Exercise description →
Starting with the line below that holds "Toggle the plot C checkbox in Object Manager" and stopping after the line that holds "Click the 67.266/67.306/67.366/0.261 values", transcribe the lines exactly, leaving out all pictures.
- Opening Delimiter -
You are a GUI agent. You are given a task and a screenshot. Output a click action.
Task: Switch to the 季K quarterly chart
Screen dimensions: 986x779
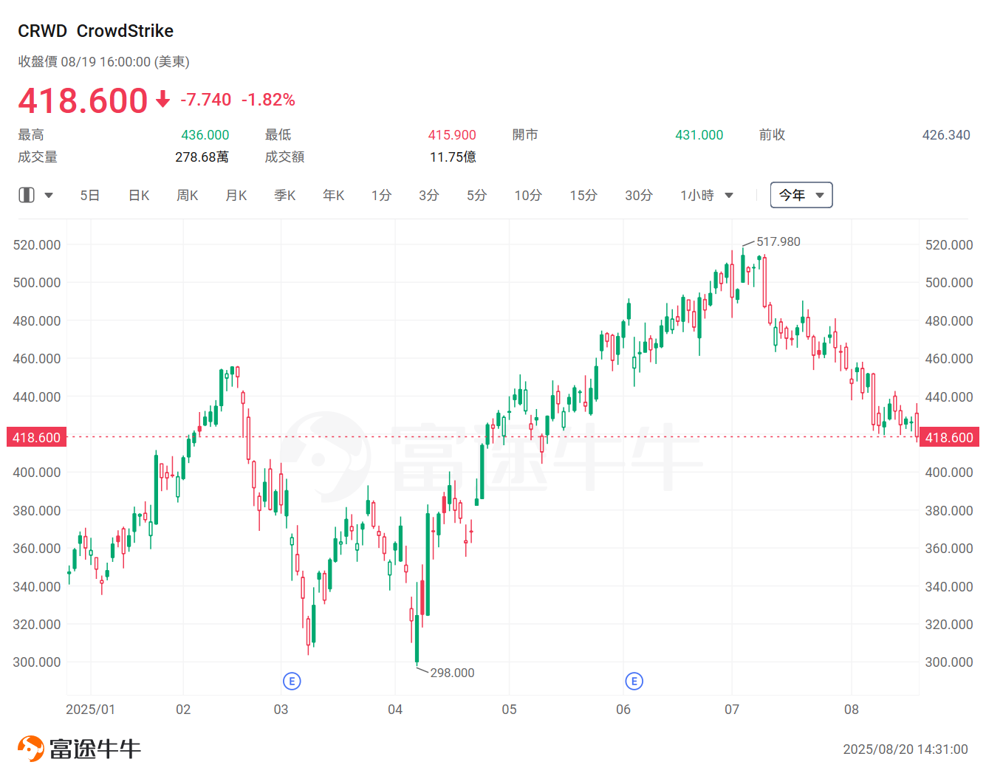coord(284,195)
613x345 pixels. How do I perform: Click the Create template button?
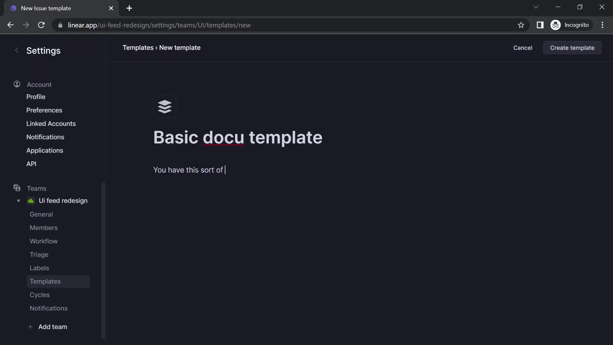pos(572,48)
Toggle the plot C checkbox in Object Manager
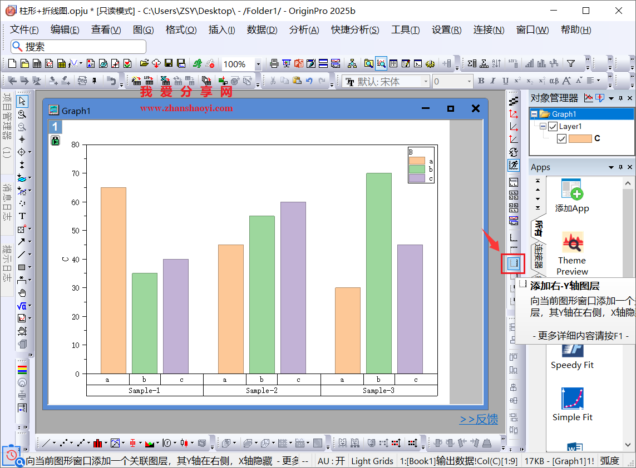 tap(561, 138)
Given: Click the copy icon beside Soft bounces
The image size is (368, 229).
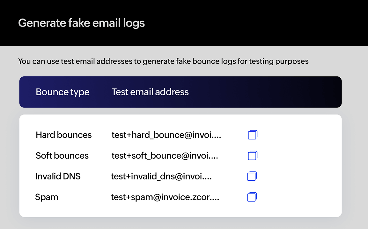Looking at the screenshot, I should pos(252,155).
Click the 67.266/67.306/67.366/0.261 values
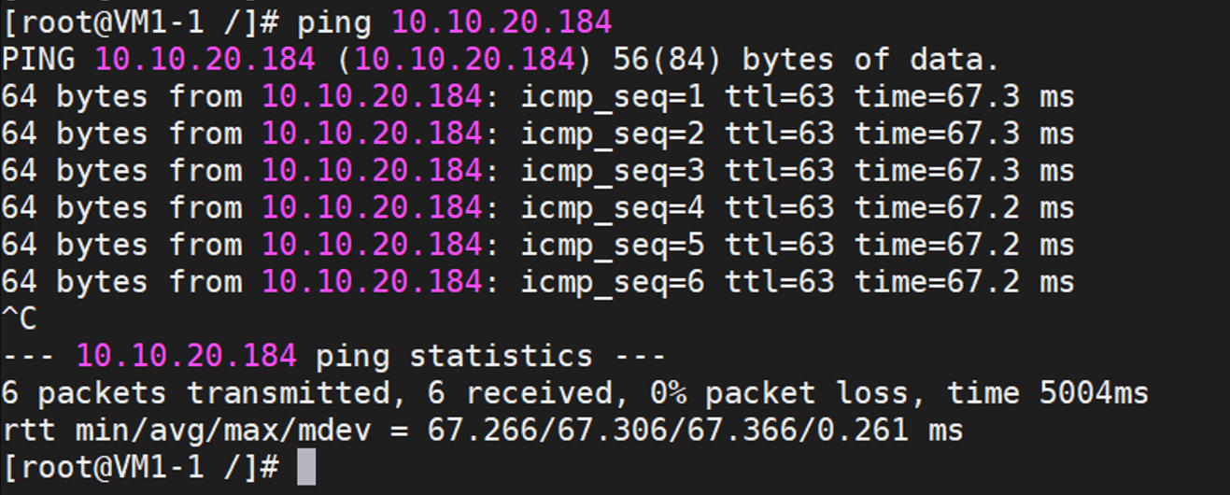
- Closing Delimiter -
- Opening Delimiter -
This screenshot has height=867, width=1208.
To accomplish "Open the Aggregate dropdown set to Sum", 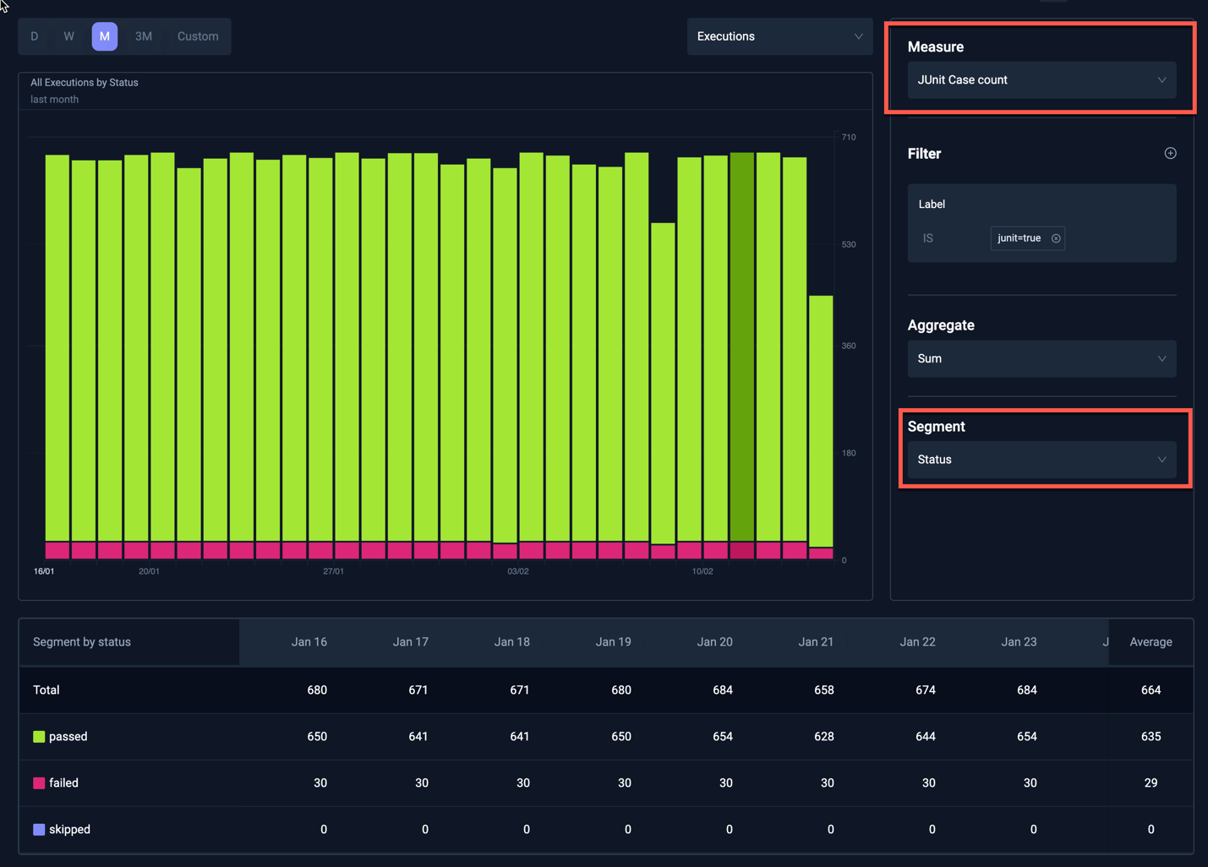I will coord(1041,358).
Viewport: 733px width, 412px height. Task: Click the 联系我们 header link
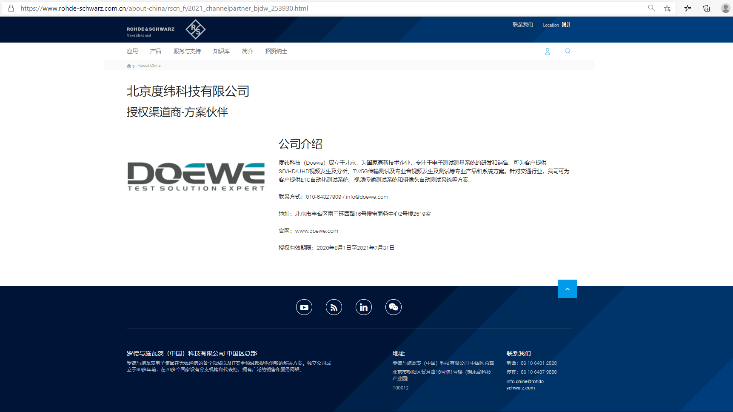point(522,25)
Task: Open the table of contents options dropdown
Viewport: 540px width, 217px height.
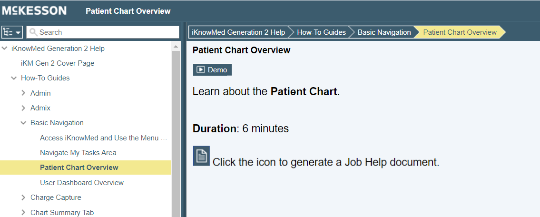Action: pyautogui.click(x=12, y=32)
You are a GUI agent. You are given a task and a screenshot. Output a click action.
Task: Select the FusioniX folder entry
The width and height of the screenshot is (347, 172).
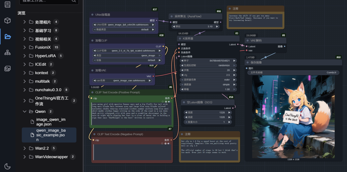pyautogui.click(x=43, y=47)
- Closing Delimiter -
Solution for this task →
Toggle the plot C checkbox in Object Manager
 tap(561, 138)
Given: Click the copy icon beside Soft bounces
The image size is (368, 229).
Looking at the screenshot, I should pos(252,155).
Click the 67.266/67.306/67.366/0.261 values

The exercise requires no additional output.